Bugün, Türkiye’nin pek çok yerinde kiliselerden destek alan veya beyni-bedeni sırf parasızlık sebebiyle iğfal edilen nice gençler olduğunu duyuyorum. Sayısının da azımsanmayacak kadar çok olduğunu tahmin ediyorum. Bu durum, bunun anlamını bilen bizler için, gece uykularımızı kaçıracak kadar sorumluluk yüklüyor üzerimize. Bunlardan habersizsek ve çevremizde böyleleri varsa, nasıl bunun hesabını vereceğiz Allah’a bir düşünelim. Makam ve mal sahipleri olarak bin kere durup düşünmemiz gerekmez mi?

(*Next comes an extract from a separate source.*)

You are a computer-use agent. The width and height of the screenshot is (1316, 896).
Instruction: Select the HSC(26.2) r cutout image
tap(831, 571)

Kayseri’de de, olduğunu sandığım, özellikle üniversitede okumak için cebinde parası olmayan gençler ne yapıyorlar acaba? Bu yüzden gönlüm ister ki, bir Cuma günü de beni şaşırtıp böyle gençler için müftülükler yardım toplasa ve ilan etse “Yardıma muhtaç gençler, hiçbir yere gitmesin müftülüğe gelsin. Kendilerinin ihtiyacı burada karşılanacaktır” diye. Ne güzel olur değil mi? Aynı zamanda belki bu hareket “Müellefe-i kulup” (kalpleri İslam’a ısındırma hareketi) kapsamında da ele alınabilir. Mükemmel bir çalışma olacağına şimdiden inanıyorum.

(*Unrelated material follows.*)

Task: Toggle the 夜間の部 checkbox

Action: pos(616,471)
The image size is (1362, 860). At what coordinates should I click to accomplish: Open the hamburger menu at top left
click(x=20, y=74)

Müftülüğün böylece bu gençlerin dertlerine çare bulması, ismi bugün çok yıpratılmış bulunan Diyanet teşkilatına karşı gençlerin daha da muhabbet beslemelerine yol açacaktır. Aynı zamanda deist olabilecek, topluma küsmüş gençleri de belki hak yola çekecektir. Onlar belki bu arada verilecek ufak tefek sohbetlerden de etkileneceklerdir.

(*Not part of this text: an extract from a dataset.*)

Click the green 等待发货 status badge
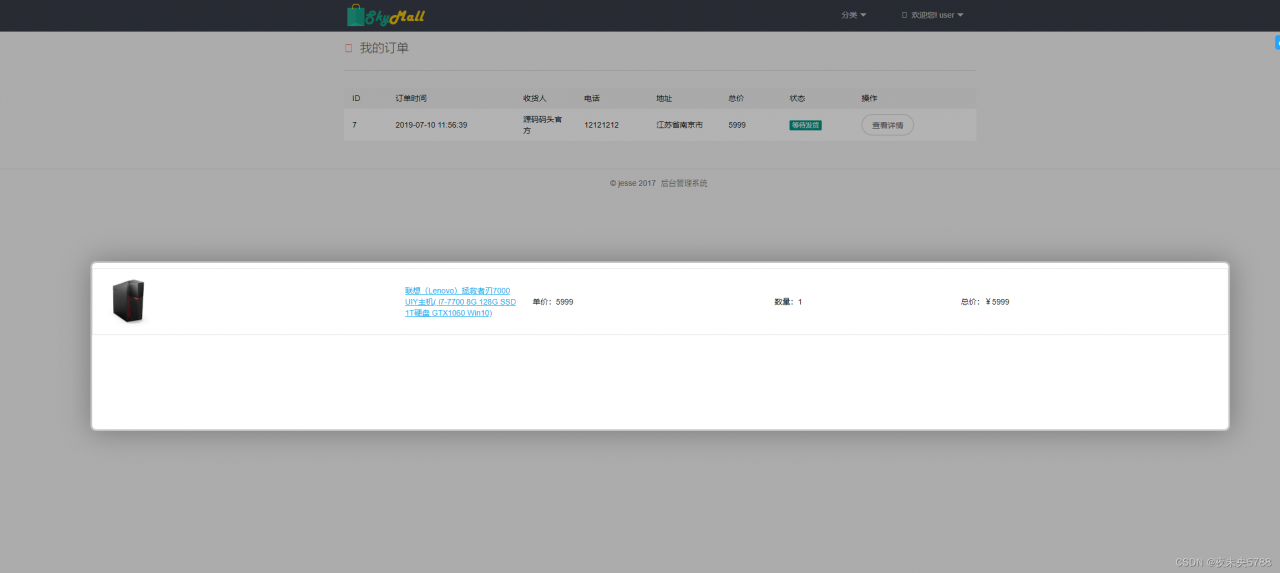 [805, 125]
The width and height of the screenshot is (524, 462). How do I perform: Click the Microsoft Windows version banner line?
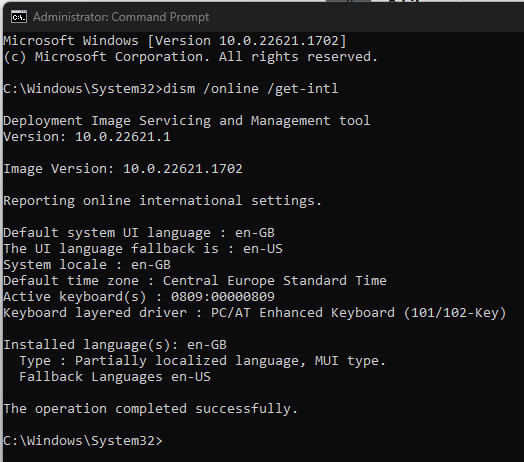175,41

Camiler de gençler o kadar az görülmeye başlandı ki, gözlerimiz adeta genç arar oldu. “Gençleri sahiplenmeyen bir kurum, ayakta kalsa ne olur?” diyesi geliyor insanın. Sadece namaza çağırmak yeterli değil. Onların dertleriyle hemhâl olan, kucaklayıcı bir cami anlayışına ulaşmak da zorundayız. Aksi takdirde bu gidişle bir süre sonra camiler, memlekette süs olarak kalacaktır Allah muhafaza.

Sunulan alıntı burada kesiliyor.